[Updated to demonstrate we know how to spell despite autocorrect’s assistance].
If you tell us you are a magician we will immediately like you.
We may find reasons to change that initial feeling but, right off the bat, you’re on our Bestie List. (We don’t actually have a written list — it is just a metaphor. We tried to do a Bestie List awhile back but we have terrible handwriting and, instead, created a “Beasty List”).
Now, if you say you are a magician and you can reconstruct a house so that it has instant equity, we don’t have a list for that but we give you a check mark on our metaphorical list because of the power tools you probably own.
The Property Brothers, Jonathan and Drew Scott, are famous for fixing up homes and making owners of said houses cry on television. But it wasn’t always that way. According to People Magazine (where the word “Bestie” is used freely and without irony), the two almost went bankrupt after building illusions, props, a new trailer and leased a truck in their hope of being “the next David Copperfield.”
While we are a huge Charles Dickens fan, we’re pretty sure they wanted to be like the incredible magician David Copperfield and not the poor but gallant David Copperfield from the eponymous novel who matures with each turn of the page and befriends the allegedly “humble” but really just crooked and “jerkish” Uriah Heep — but not at all like the Uriah Heep of 1970s progressive rock. If you go to the official website for Uriah Heep, you’ll be treated to details about their upcoming tour titled, “The Magician’s Farewell.” Coincidence? We think neigh.

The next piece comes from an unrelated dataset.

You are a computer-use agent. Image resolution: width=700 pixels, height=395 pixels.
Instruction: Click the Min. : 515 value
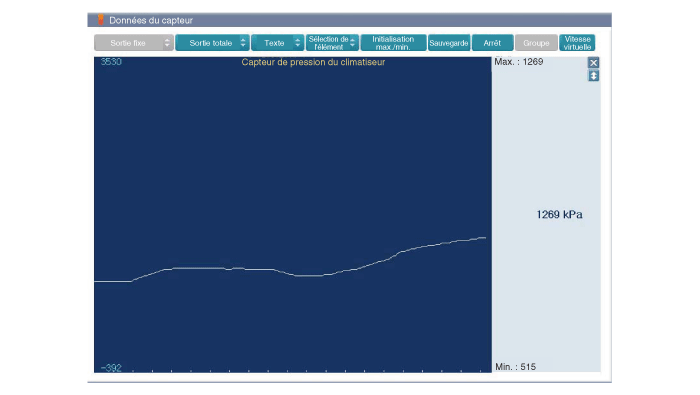pyautogui.click(x=516, y=367)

Jonathan told People that he was “dead set on making it as a success.”
Unfortunately it wasn’t and like the novel David Copperfield they fell into heavy debt and it looked like their dreams of success were fading.
Thus something needed to be done and it was done. The twin brothers started their now beloved line of home fixer-up television series.
Here is the weird part. The People article about the twins was written in 1997. No lie. But we found references to it on a click-bait page. It proclaimed to tell the “tragic details” surrounding the brothers’ life. We’re not using the click-bait URL, you’ll find that easily enough.
But we do have a link to a story about how much Charles Dickens loved magic and even performed for parties.  Check out the very Charles Dickens-centric website, A Tale of Two Hittys or the book Charles Dickens Magician: Conjuring in Life, Letters and Literature.
Finally, the random facts about so many real and fictional characters spanning more than a century is demonstrable proof that this article is not AI generated or anything close to click-bait. It is however proof that we love magic and have a special affinity for anyone who has tried to be a magician.